Please copy out the lines in the entries that contain "Select".

Material provided:
#####
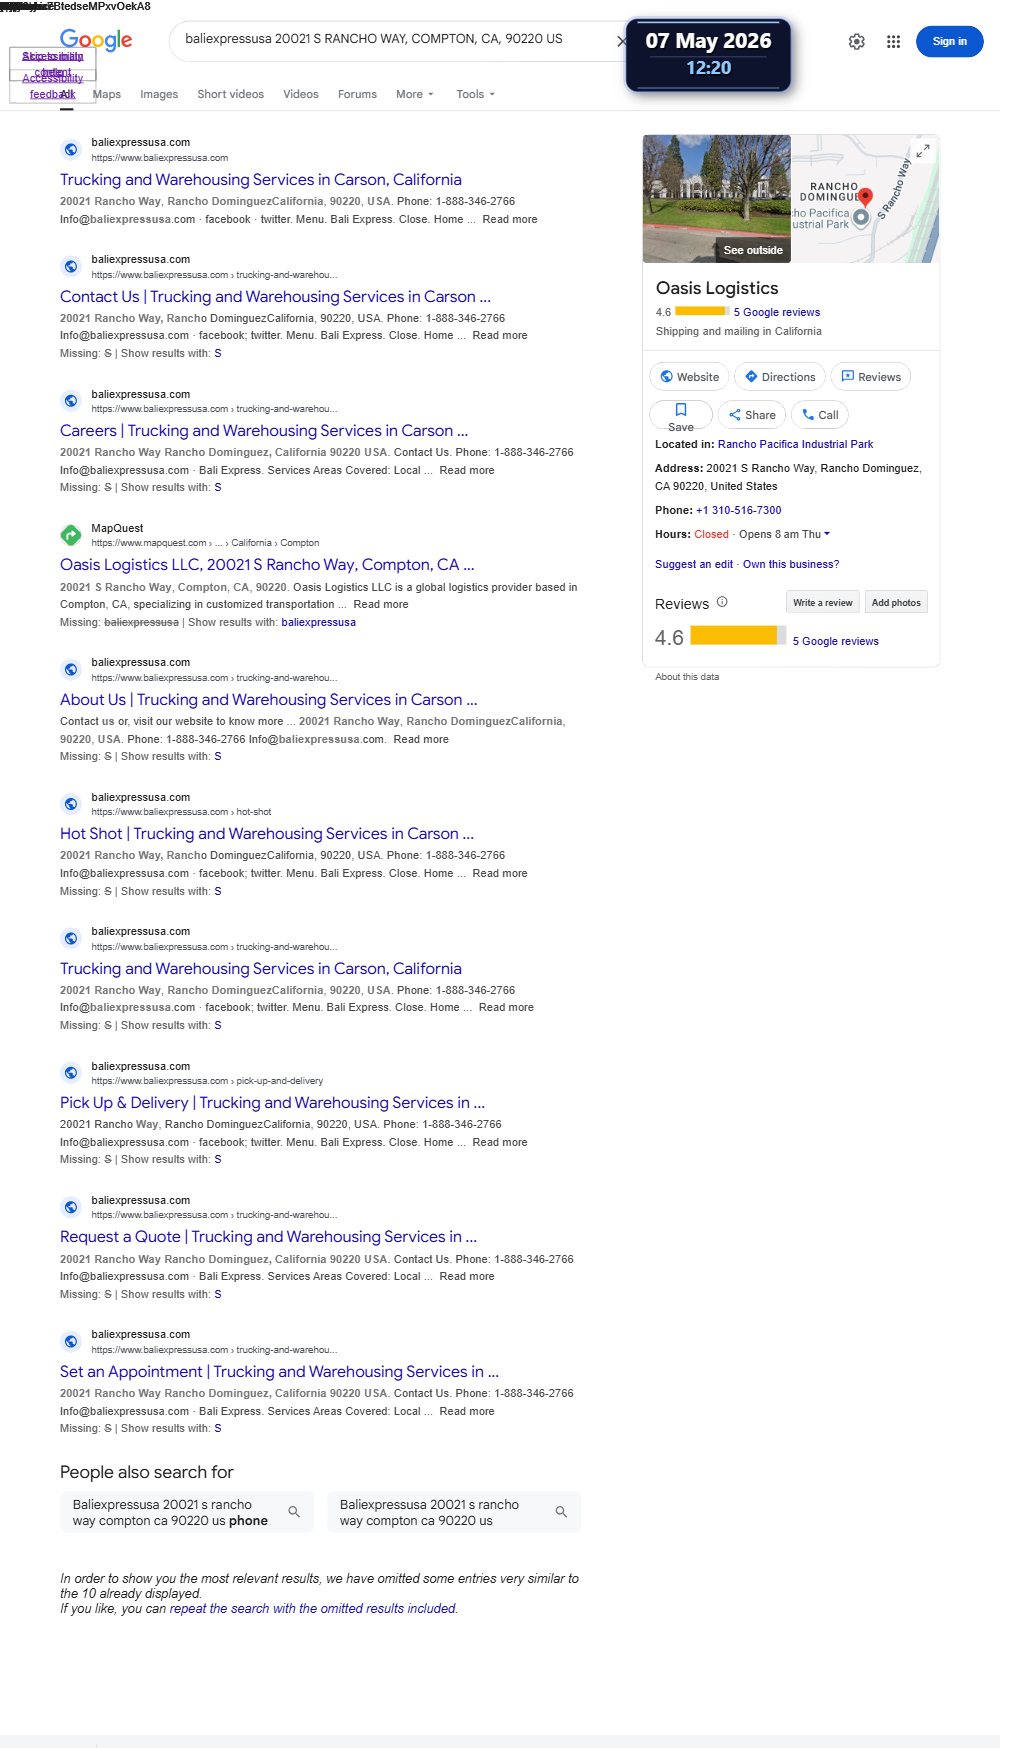Expand the map with the fullscreen arrow icon

point(923,151)
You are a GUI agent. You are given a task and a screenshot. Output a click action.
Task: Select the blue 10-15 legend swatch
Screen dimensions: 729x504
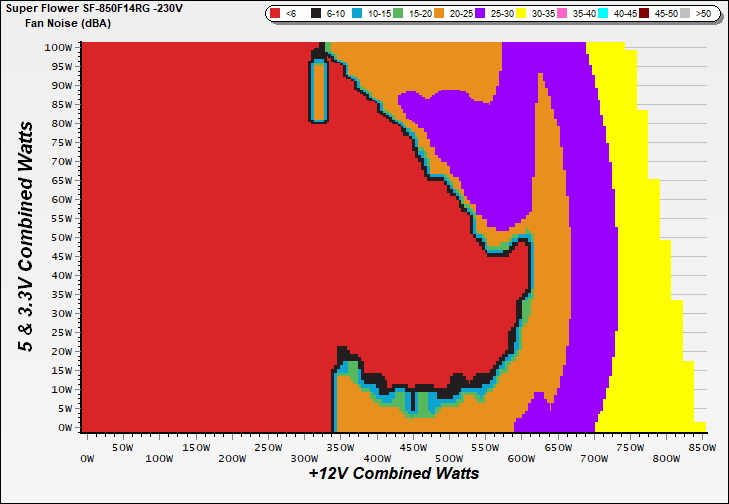pos(360,14)
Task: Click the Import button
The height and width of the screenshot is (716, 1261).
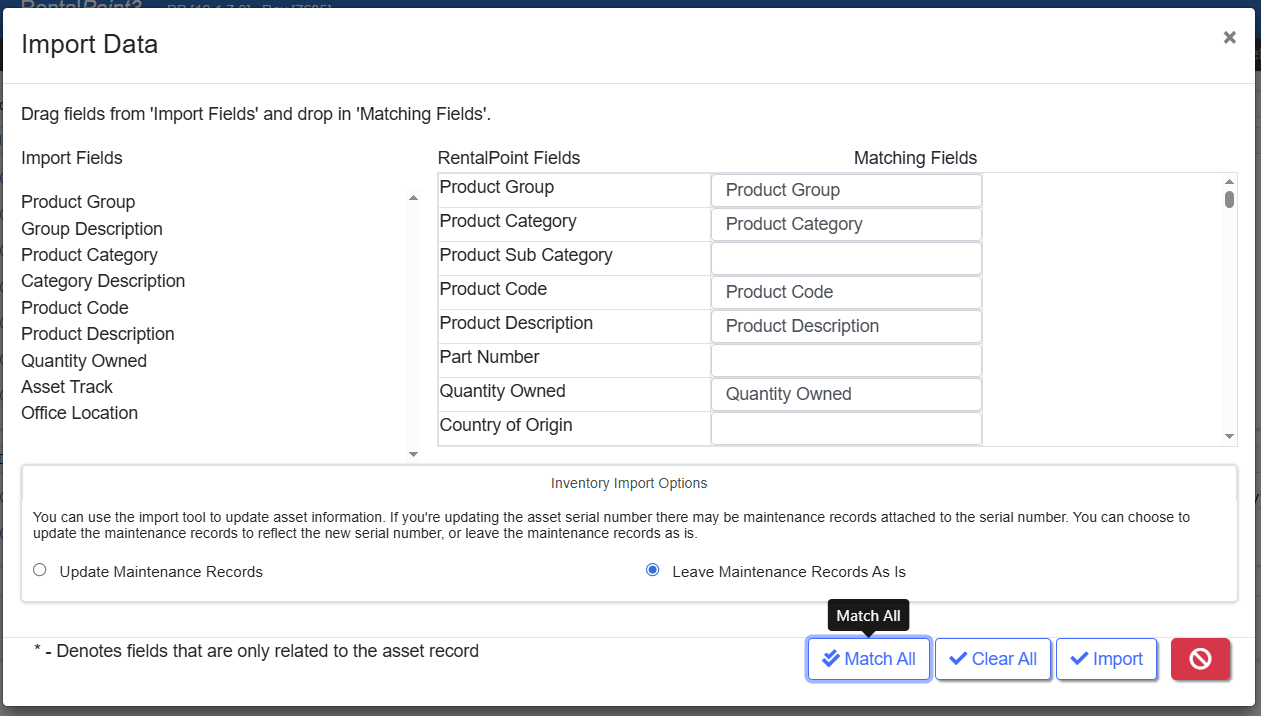Action: coord(1106,659)
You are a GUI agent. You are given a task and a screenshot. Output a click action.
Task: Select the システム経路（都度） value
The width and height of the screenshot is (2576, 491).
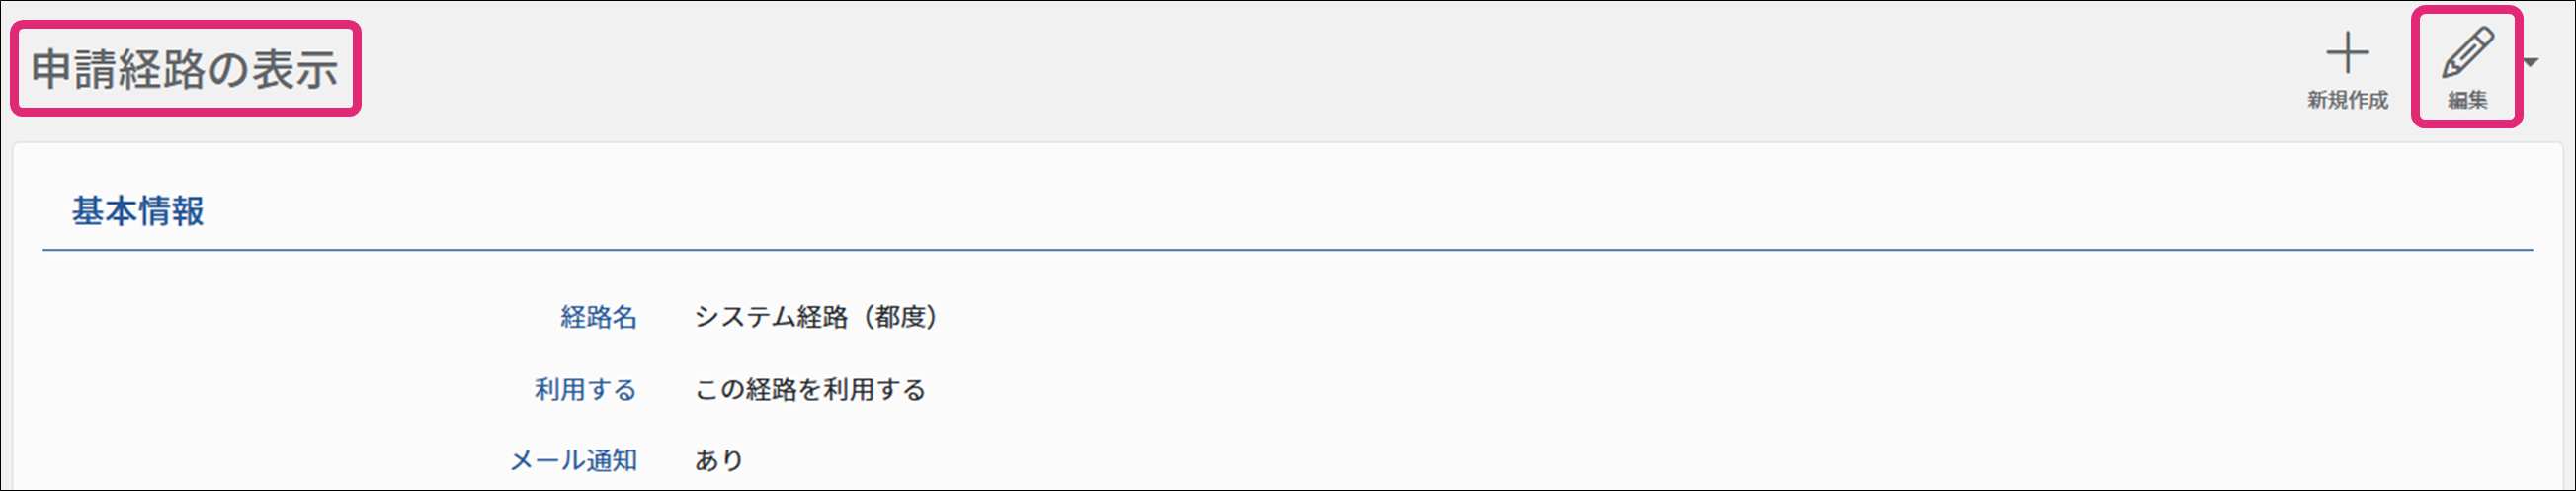[x=816, y=317]
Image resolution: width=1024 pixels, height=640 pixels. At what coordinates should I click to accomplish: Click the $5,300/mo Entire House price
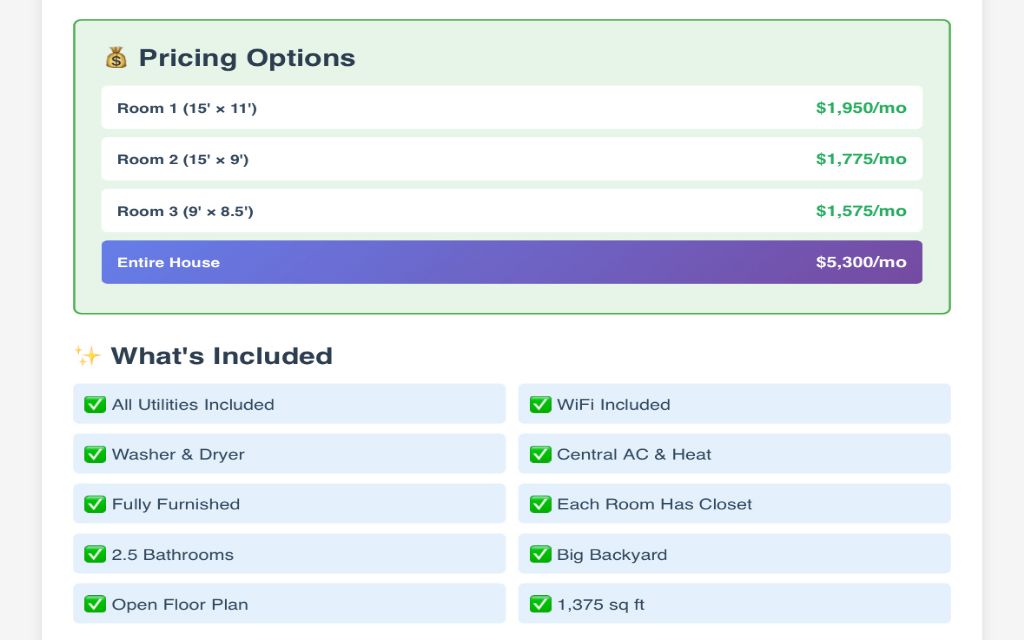coord(861,262)
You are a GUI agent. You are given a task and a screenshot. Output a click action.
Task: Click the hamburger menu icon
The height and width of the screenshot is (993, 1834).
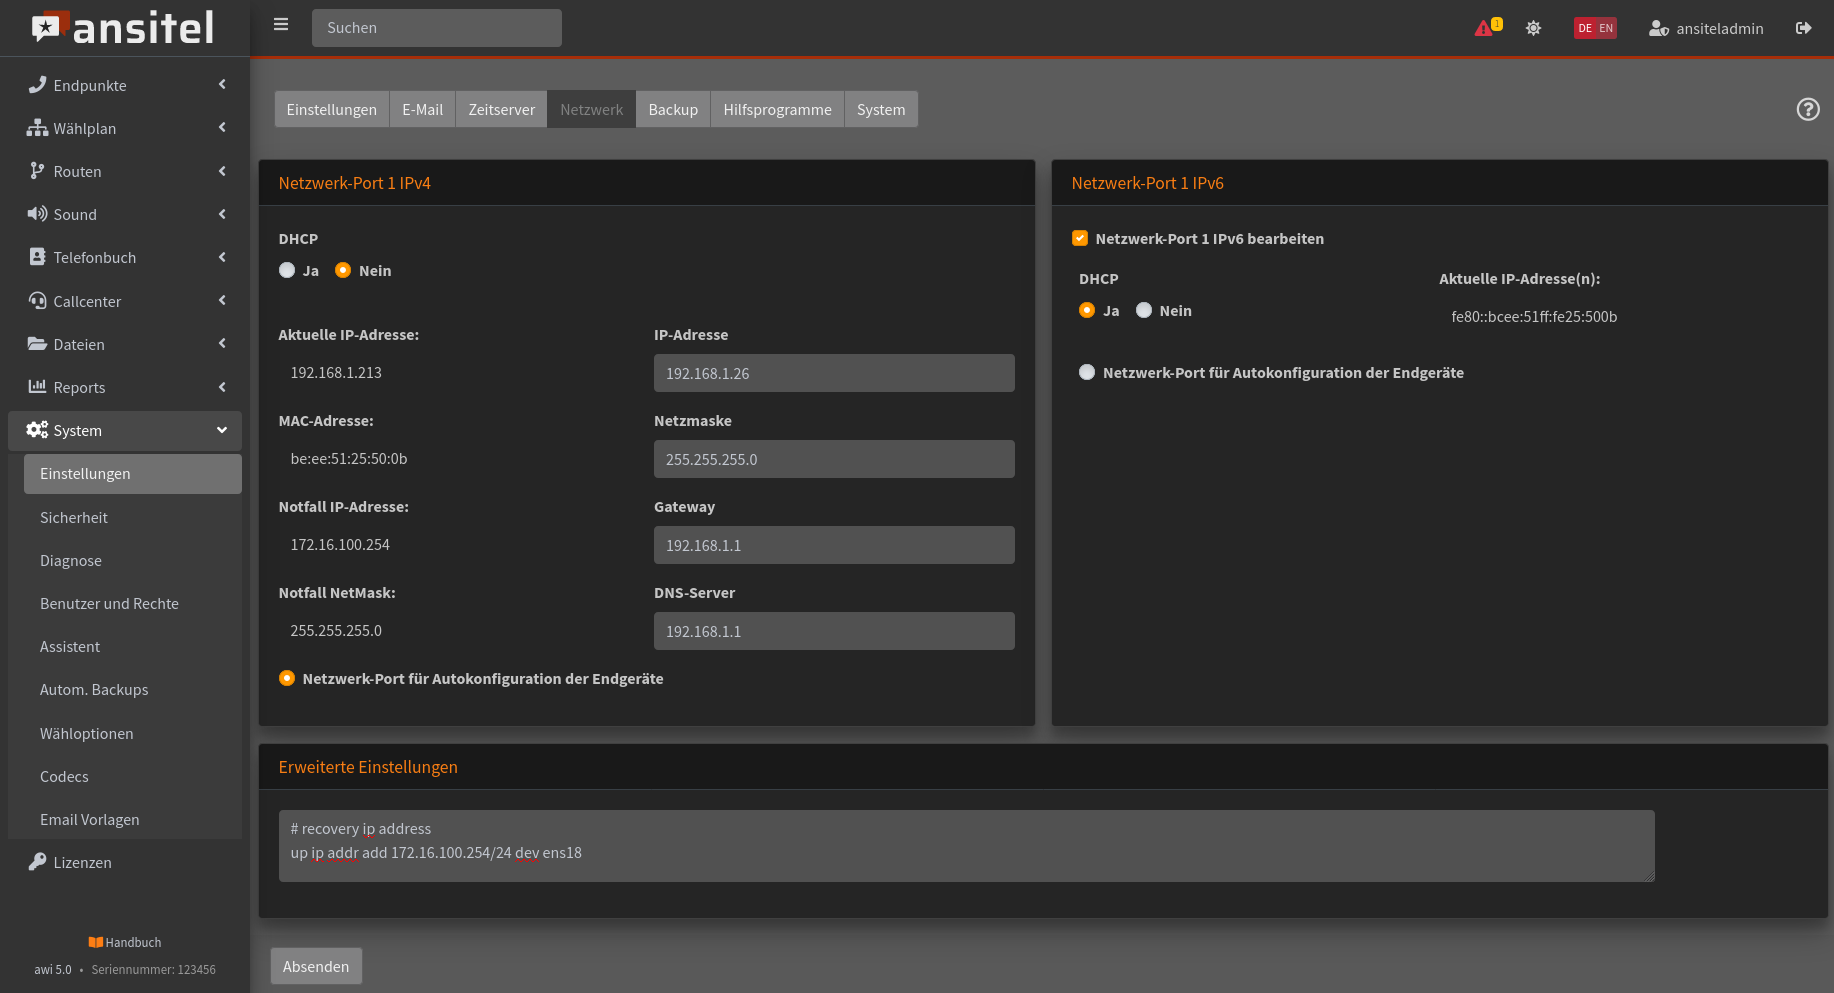281,25
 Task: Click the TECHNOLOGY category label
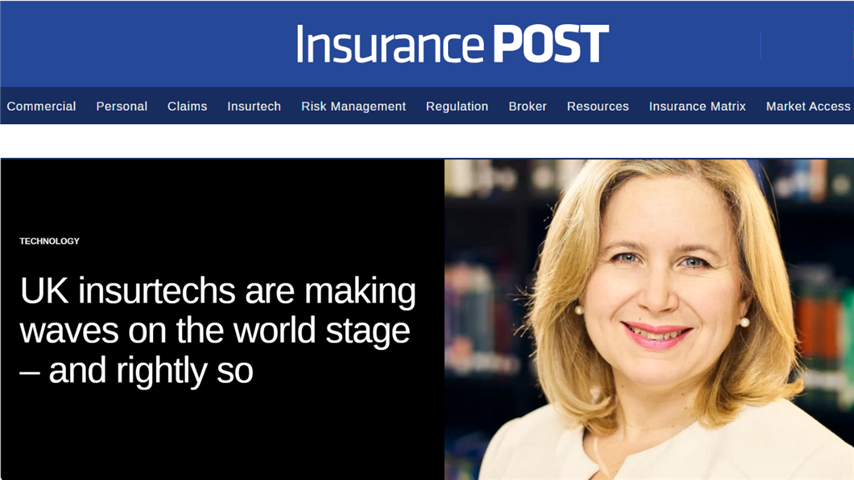click(49, 241)
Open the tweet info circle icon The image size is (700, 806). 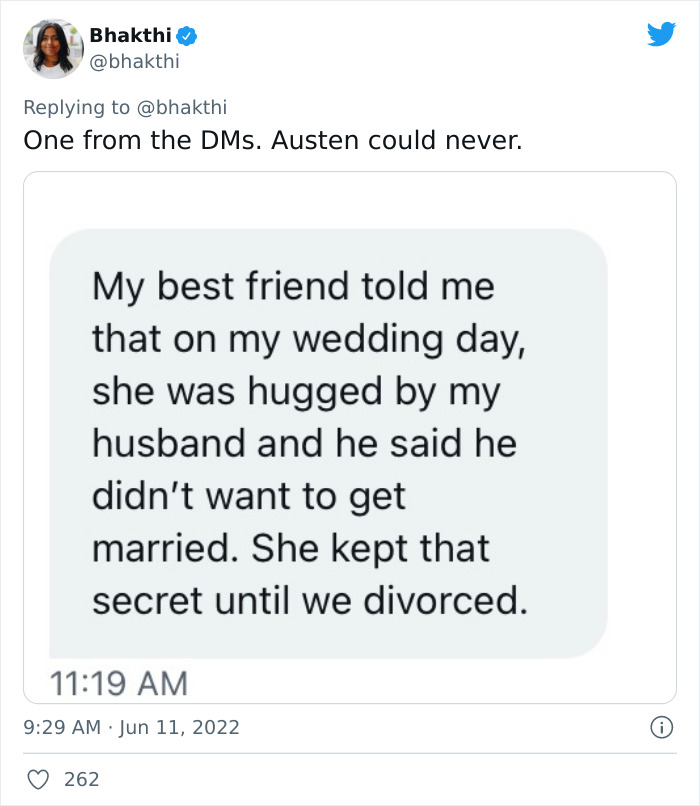pyautogui.click(x=660, y=728)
#####
Response to the task:
Task: Select the blue 10-15 legend swatch
Task: Select the システム経路（都度） value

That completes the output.